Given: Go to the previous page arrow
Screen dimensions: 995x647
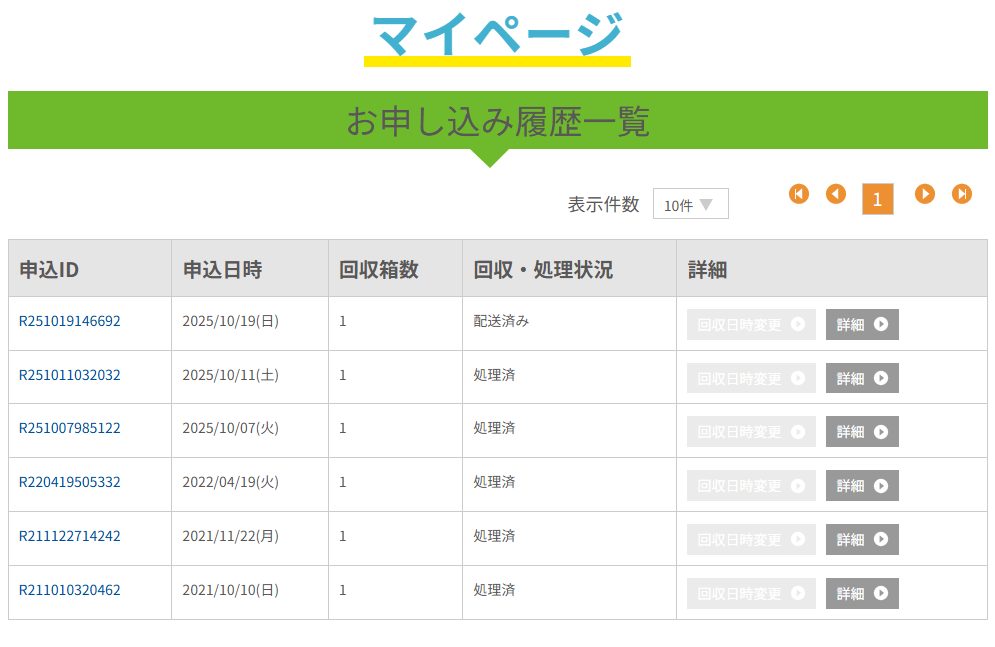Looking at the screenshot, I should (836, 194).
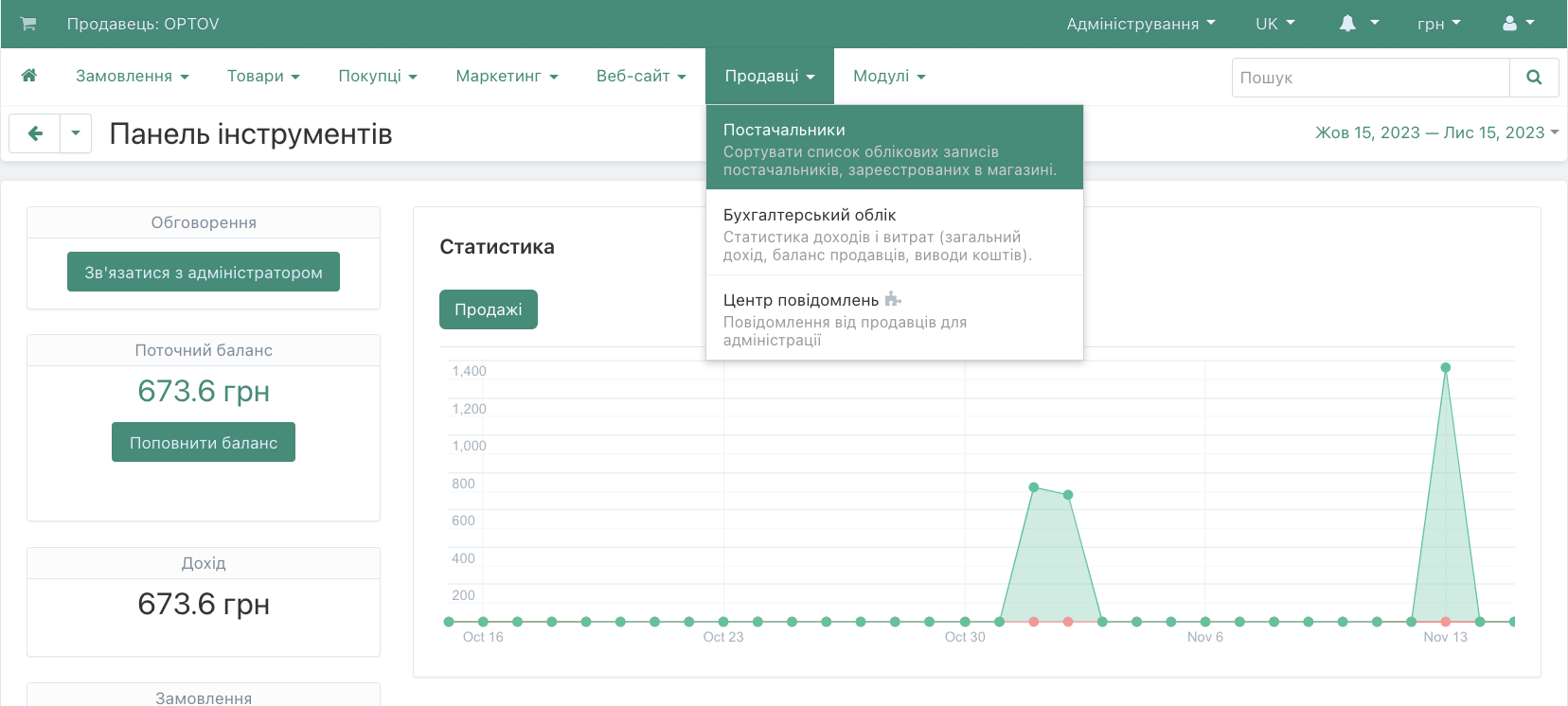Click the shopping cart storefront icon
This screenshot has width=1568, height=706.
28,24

────────────────────────────────────────

• **What is required**
Send back the listing exactly as it stands. Do not include the pictures.

• **Result of this task**
Given: Go to the previous page arrow
Screen dimensions: 995x647
Looking at the screenshot, I should (836, 194).
Click the shopping cart storefront icon
This screenshot has width=1568, height=706.
28,24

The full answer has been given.